Over a cup of tea, the conversation turns to a more serious nature regarding the political situation and the protests. It’s getting late, so we arrange to meet the following day. The monk is very enthusiastic to learn English. Many Burmese learn to read and write English at school and want to practise their pronunciation with native speakers. I offer to make a sound recording for him, as I have a digital recorder and laptop with me. He arrives at my hotel and we get right to it. Producing a sheet of paper with about 150 short English phrases, we make a recording of myself speaking the English phrase while he repeats the same phrase in Burmese. We do the best we can in such a short time. I edit the recordings that night and burn them to cdr. In the morning I leave a couple of copies at the hotel reception and arrange for him to pick them up. I’ve been here a week now and it’s dusty, crowded and getting hot. I’d like to stay and hold free English lessons for the Monks.
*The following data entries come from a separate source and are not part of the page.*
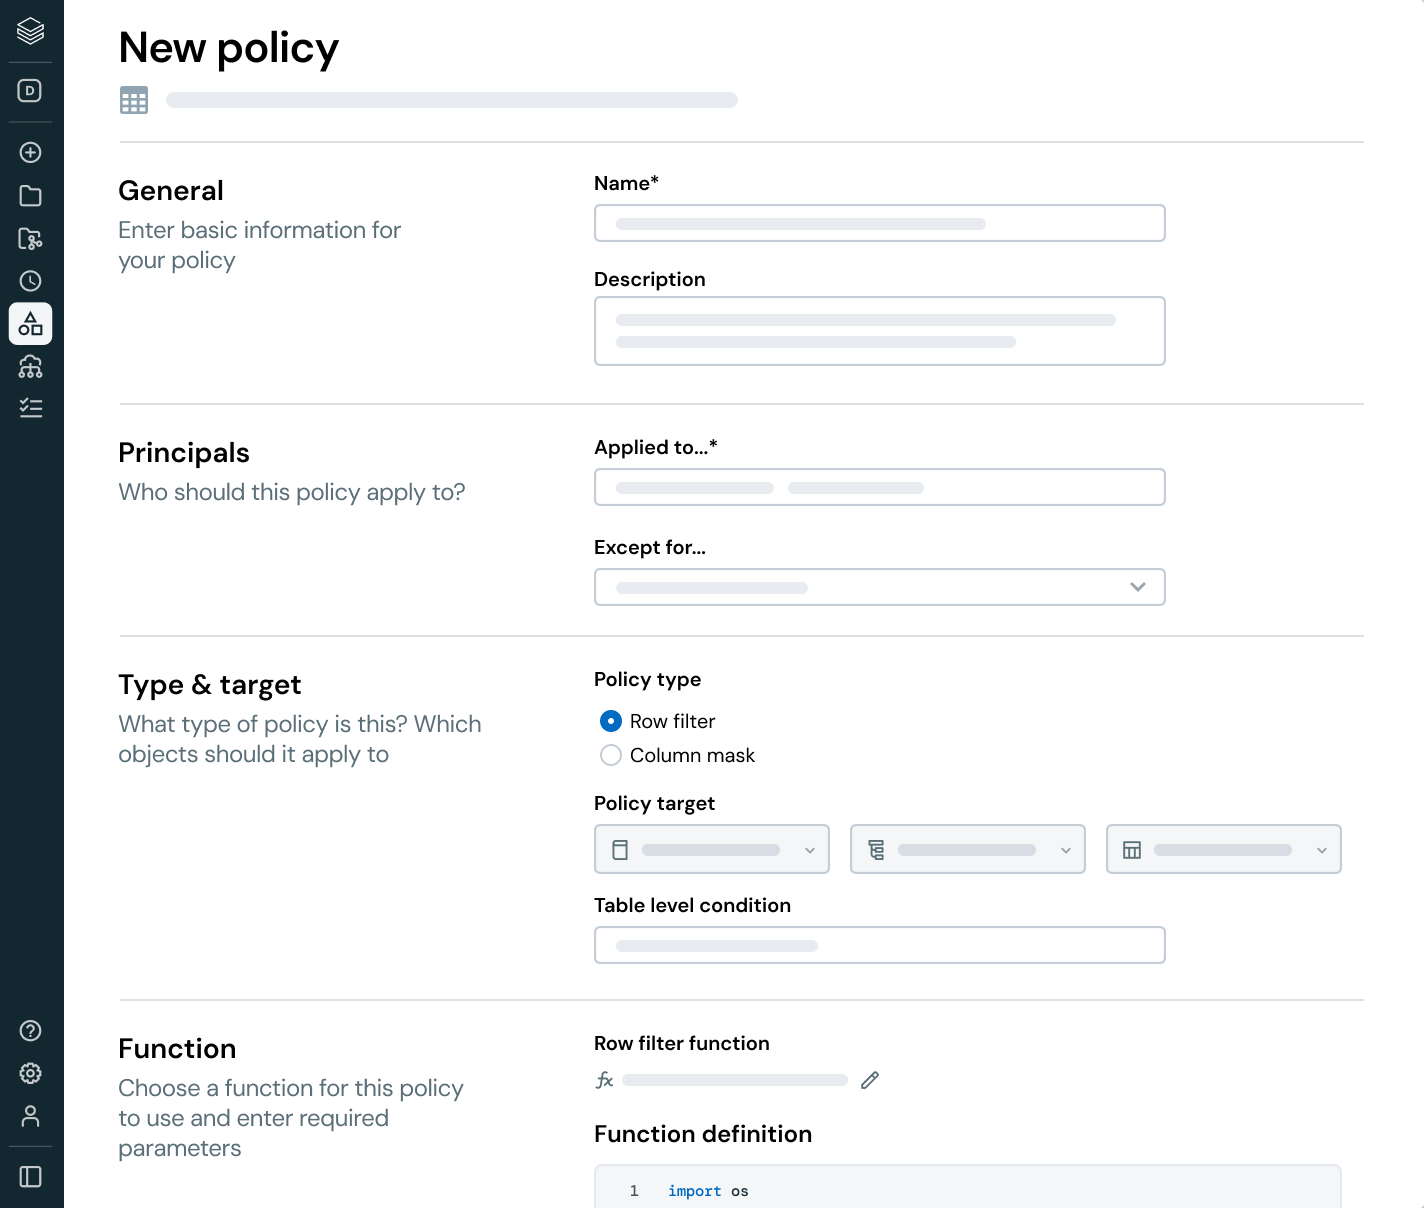Open the Workspace folder icon

(x=31, y=196)
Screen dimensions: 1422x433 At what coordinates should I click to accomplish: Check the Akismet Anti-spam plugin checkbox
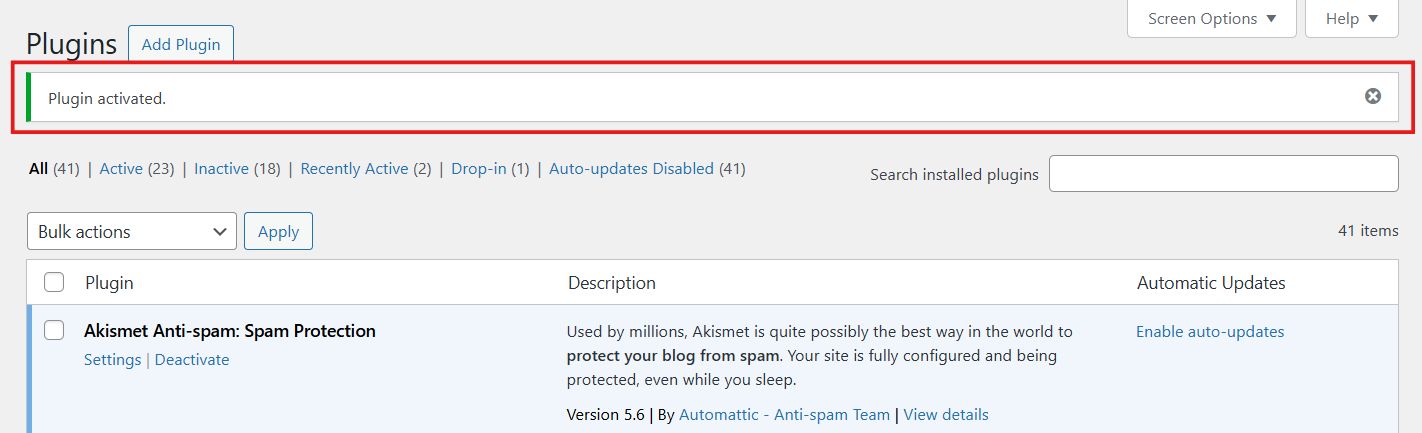pos(54,331)
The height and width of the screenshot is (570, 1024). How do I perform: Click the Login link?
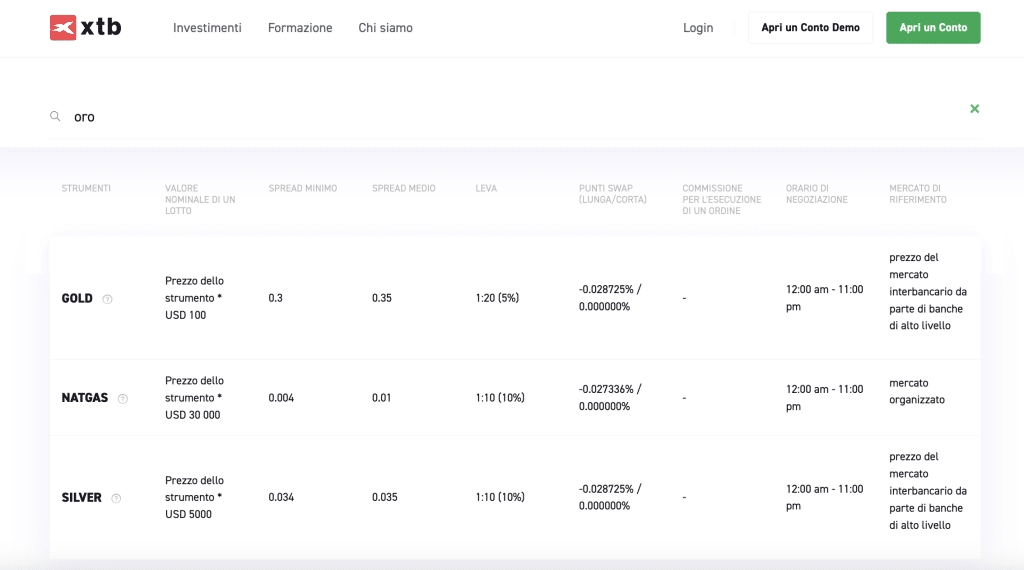coord(698,28)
After a long taxi ride to the bus station on the outskirts of town, I miss both buses going north to Mandalay and Pyay, so I decide to go to Bago instead. I begin my first ride by local pick-up, basically a ute with a custom roof rack. Twenty people can fit in the back and another twenty on the roof rack. Paying a little extra I get a front seat next to the driver. An hour later there is a loud bang followed by a metallic grinding sound as the vehicle begins to sway across the road. In a matter of seconds, I envisage the car will flip onto its side and roll along the highway throwing the passengers into the night sky or worse squashing them beneath the vehicle and the bitumen road. A few more seconds and the driver miraculously brings the car to a screeching halt. Everybody quickly evacuates the vehicle and runs into the dark. I grab my torch and look underneath. The tail shaft is hanging down from the front, twisted and bent. We aren't going anywhere. Just then, another pick-up stops, everyone climbs on board and without a second thought, we continue our journey. Mere minutes, and we’re back on the road to Bago. Now there are about thirty people in the back and thirty on top. I’m packed in the back with the other passengers, sitting silently as we contemplate our near-fatal incident. Arriving in Bago about two hours later, I check into the Emperor Hotel.